La Terre qui penche refermé au bout de cinquante pages, le dialogue de la vieille âme et de la petite fille ou plus exactement le monologue de l'une puis de l'autre ne passaient pas.
Je l'ai rendu à la médiathèque le jour même où ma morveuse m'a appelée pour me dire qu'elle venait de l'acheter. Je lui ai tu mes réticences; elle est entrée en "littérature adulte" avec cette auteure, on ne peut pas blesser ces appartenances-là.
Elle m'a rappelée deux jours plus tard. Elle était subjuguée, envoutée, en parlait avec une telle joie dans les mots. Je lui ai avoué avec des quarts de syllabes que j'en avais abandonné la lecture. Elle a soudain pris sa voix de petite poule en colère - cette même voix qu'elle prenait gamine quand on lui demandait d'avancer un peu plus vite sur les sentiers de montagne et qu'elle partait en tête et en colère, en montant dans les aigus.
Un jeudi de décembre, elle m'a rappelée au téléphone et à l'ordre : ce soir Carole Martinez est à l'Armitière.

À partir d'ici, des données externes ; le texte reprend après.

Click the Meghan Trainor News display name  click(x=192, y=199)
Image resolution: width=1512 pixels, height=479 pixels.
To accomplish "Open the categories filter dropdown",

Tu me rejoins sur Rouen et on y va -elle n'avait donc pas lâché l'affaire- tu n'as pas le choix, tout comme tu ne m'as pas laissé le choix de lire ou pas certains romans de littérature jeunesse quand j'étais gamine, sous prétexte que tu les trouvais incontournables. Juste retour des choses. Je lui devais au moins ça. Malgré la journée pleine à craquer de cours, de réunions, de bilans de réunions, je lui ai promis que j'y serais. En fin d'après-midi, je les ai retrouvées, elle et son impatience joyeuse.
Je ne sais pas ce qui m'a le plus touchée dans cette rencontre : l'auteure disant avec tant de douceur le corps des femmes, se demandant ce que chacune, nous avions fait de la petite fille que nous avions été ou les yeux brillants de ma morveuse dont l'enfance n'était pas si loin.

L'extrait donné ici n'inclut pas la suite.